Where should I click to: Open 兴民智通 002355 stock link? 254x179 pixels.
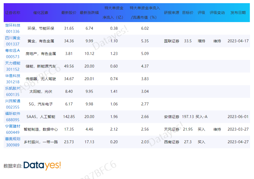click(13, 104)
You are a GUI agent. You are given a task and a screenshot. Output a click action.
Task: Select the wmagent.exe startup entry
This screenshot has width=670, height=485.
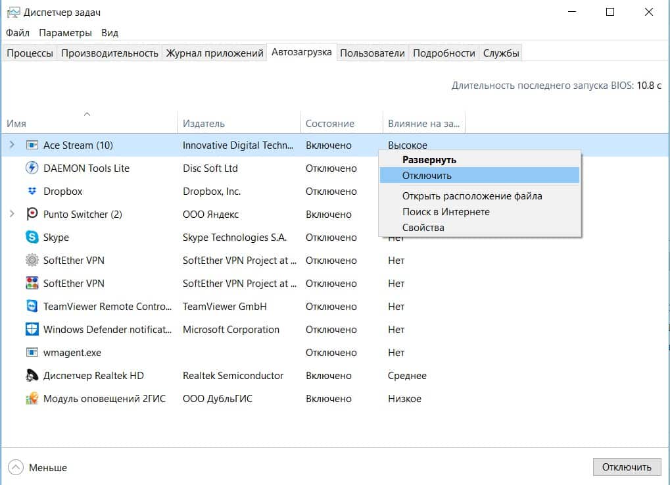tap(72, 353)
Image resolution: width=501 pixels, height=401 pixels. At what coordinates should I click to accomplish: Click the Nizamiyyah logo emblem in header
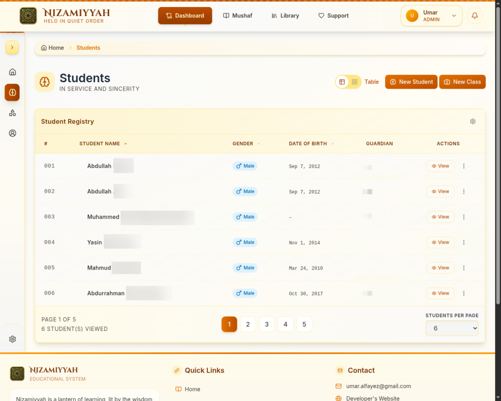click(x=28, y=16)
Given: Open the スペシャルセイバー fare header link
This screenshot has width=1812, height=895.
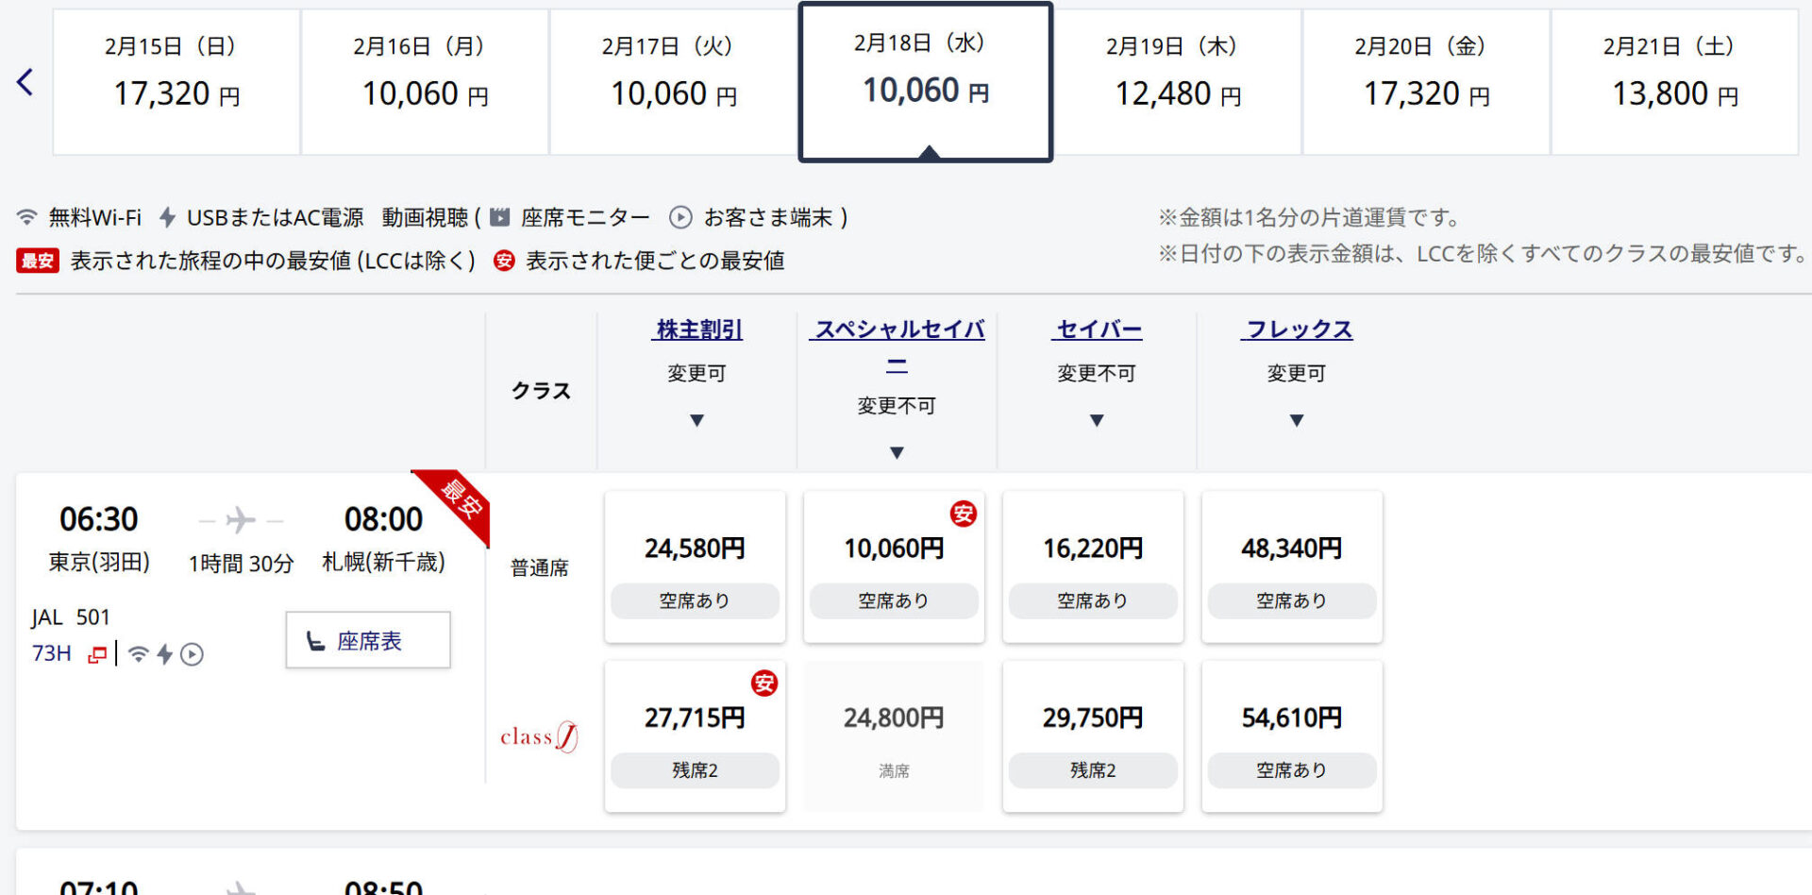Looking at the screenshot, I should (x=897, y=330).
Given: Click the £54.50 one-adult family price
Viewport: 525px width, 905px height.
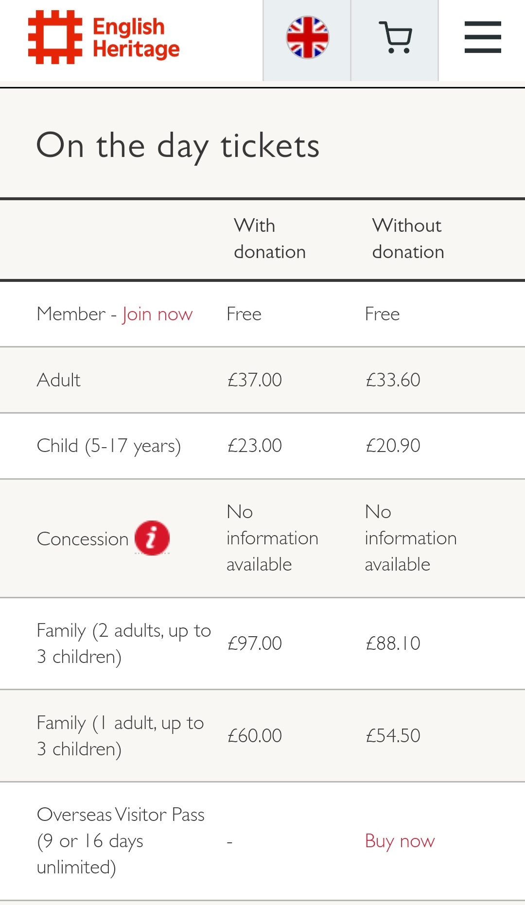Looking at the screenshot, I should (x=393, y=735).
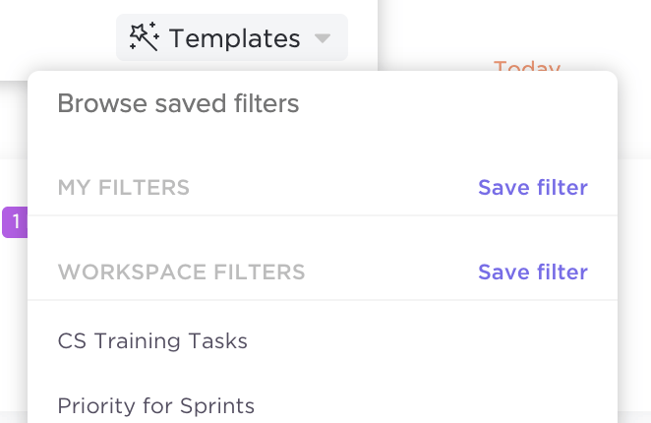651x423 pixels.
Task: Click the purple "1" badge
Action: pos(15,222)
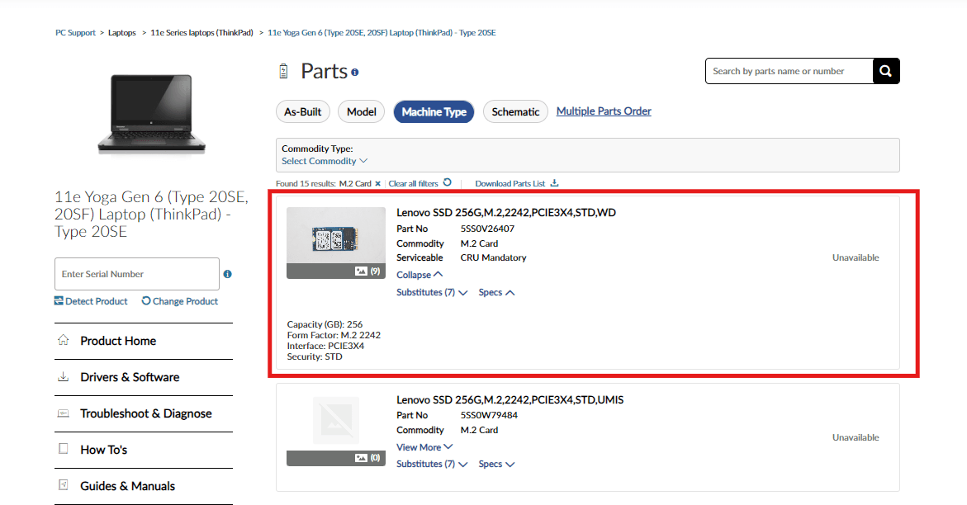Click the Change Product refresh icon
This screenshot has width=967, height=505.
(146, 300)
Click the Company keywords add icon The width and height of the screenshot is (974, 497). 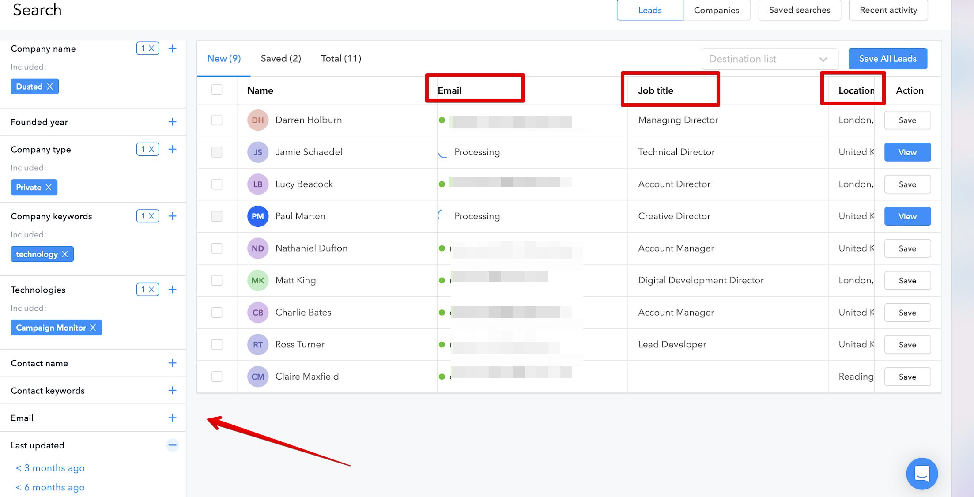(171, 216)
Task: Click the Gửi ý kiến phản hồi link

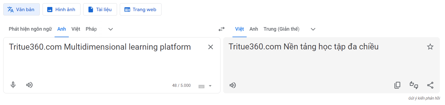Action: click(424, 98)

» **WHAT YOU WILL DO**
Can the lines from the start of the records through the line with "Given: Open the スペシャルセイバー fare header link" be given again exactly, with the pictures left out?

» **EXERCISE RESULT**
Where should I click to: Open 兴民智通 002355 stock link? 254x179 pixels.
click(13, 104)
You are a GUI agent. You are given a task and a screenshot. Output a click action.
Task: Select the wmagent.exe startup entry
This screenshot has width=670, height=485.
tap(72, 353)
Image resolution: width=501 pixels, height=401 pixels. At what coordinates should I click to accomplish: Click the Nizamiyyah logo emblem in header
click(x=28, y=16)
Given: Open the スペシャルセイバー fare header link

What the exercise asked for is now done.